The Spanish Empire claimed jurisdiction over the New World in the Caribbean and North and South America, with the exception of Brazil, ceded to Portugal by the Treaty of Tordesillas. Other European powers, including England, France, and the Dutch Republic, took possession of territories initially claimed by Spain. Although the overseas territories under the jurisdiction of the Spanish crown are now commonly called "colonies" the term was not used until the second half of 18th century. The process of Spanish settlement, now called "colonization", is and the "colonial era" are terms contested by scholars of Latin America.[2][3][4] and more generally.[5]

It is estimated that during the period 1492–1832, a total of 1.86 million Spaniards settled in the Americas, and a further 3.5 million immigrated during the post-independence era (1850–1950); the estimate is 250,000 in the 16th century and most during the 18th century, as immigration was encouraged by the new Bourbon dynasty.[6] The indigenous population plummeted by an estimated 80% in the first century and a half following Columbus's voyages, primarily through the spread of infectious diseases. Practices of forced labor forced labor and slavery for resource extraction, and forced resettlement in new villages and later missions were implemented.[7] Alarmed by the precipitous fall in indigenous populations and reports of settlers' exploitation of their labor, the crown put in place laws to protect their newly converted indigenous vassals. Europeans imported enslaved Africans to the early Caribbean settlements to replace indigenous labor and enslaved and free Africans were part of colonial-era populations. A mixed-race casta population came into being during the period of Spanish rule.

In the early 19th century, the Spanish American wars of independence resulted in the secession of most of Spanish America and the establishment of independent nations. Continuing under crown rule were Cuba and Puerto Rico, along with the Philippines, which were all lost to the United States in 1898, following the Spanish–American War, ending its rule in the Americas.

Dataset content ->
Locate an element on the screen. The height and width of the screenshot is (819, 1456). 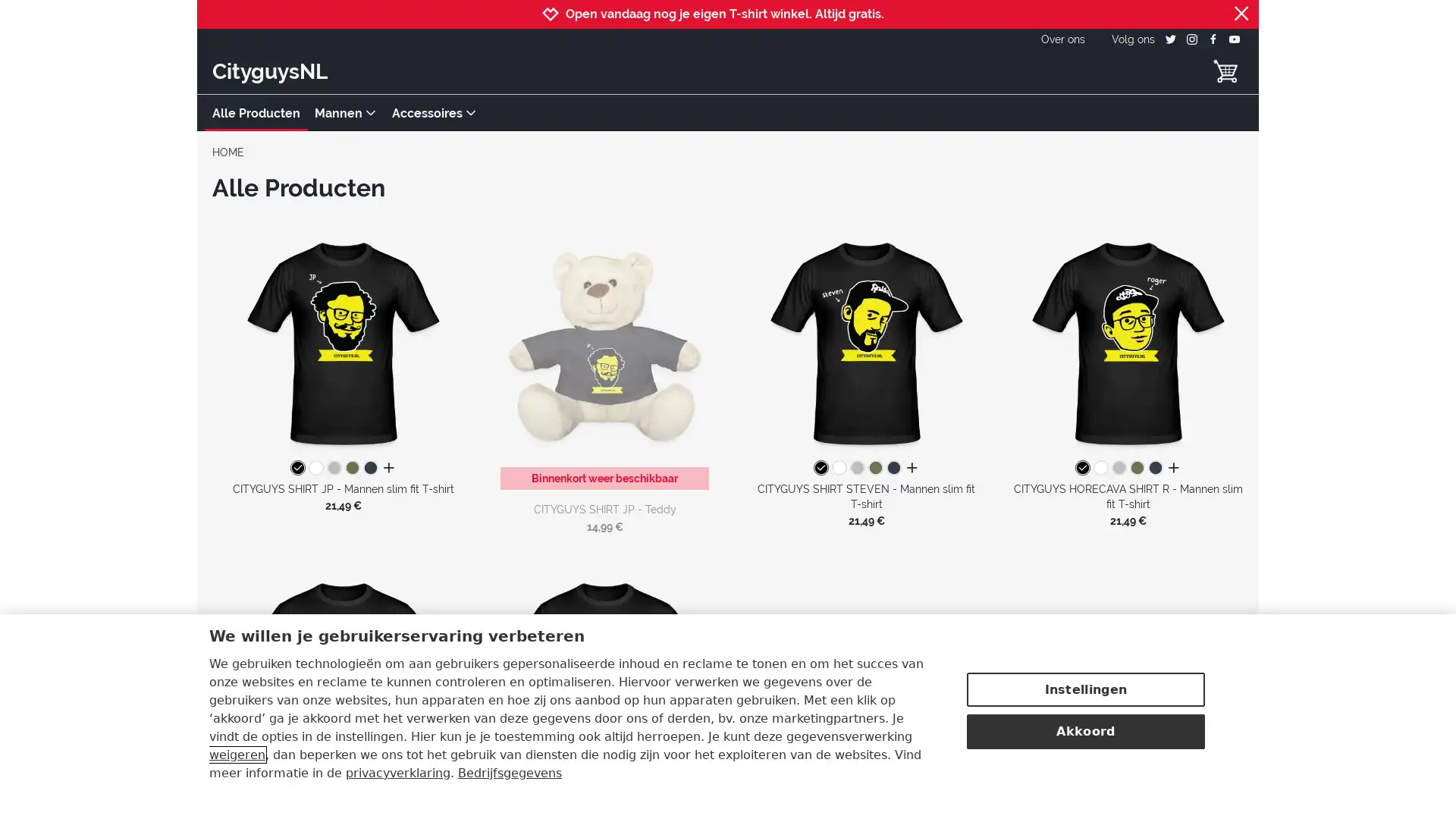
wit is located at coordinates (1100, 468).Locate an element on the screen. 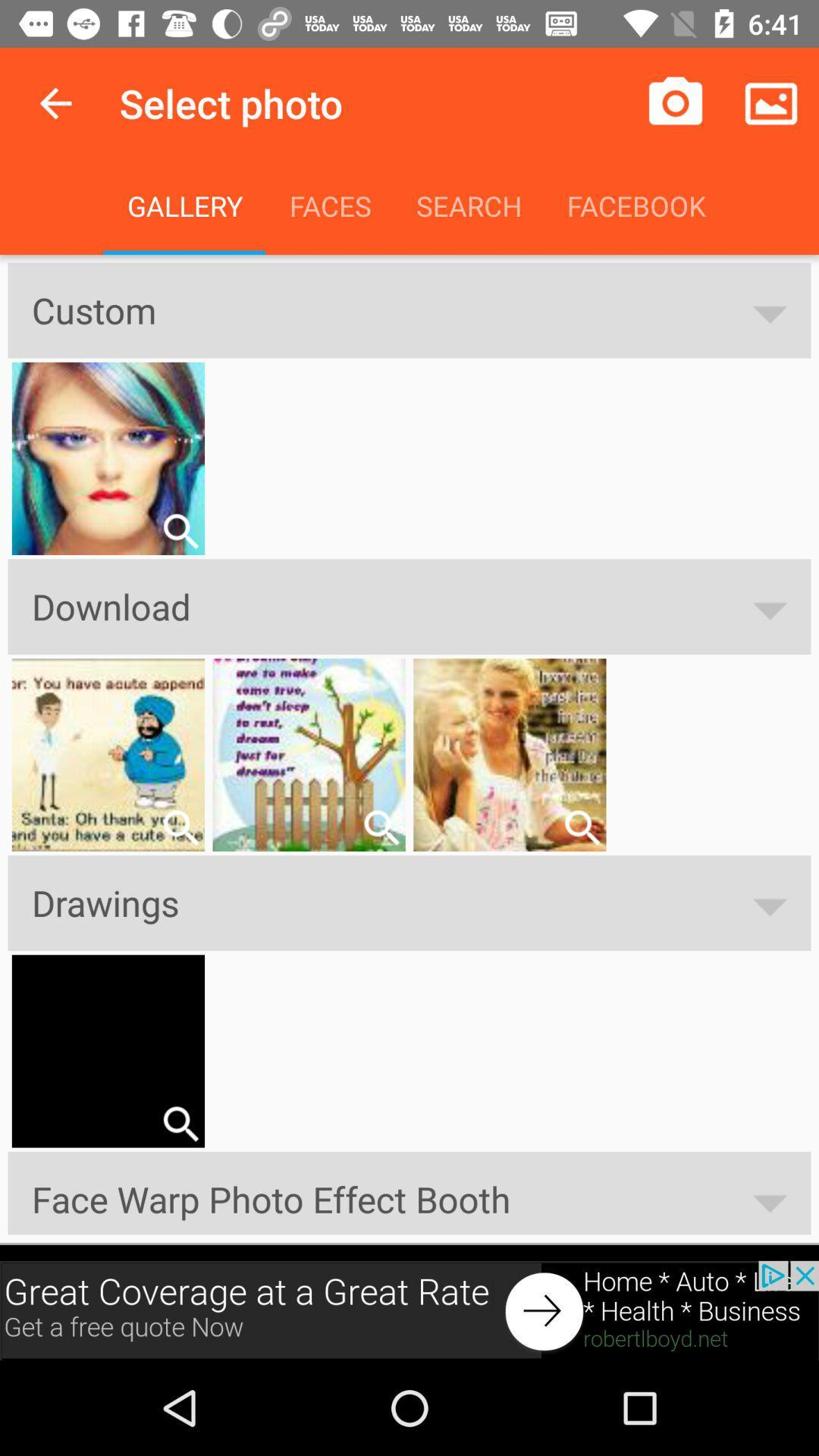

Required action -> According to the passage on Spanish rule in the Americas, which three territories still under Spanish crown rule were lost to the United States in 1898? The listing has nothing to do with the passage on Spanish rule in the Americas.

Solution -> Cuba, Puerto Rico, and the Philippines.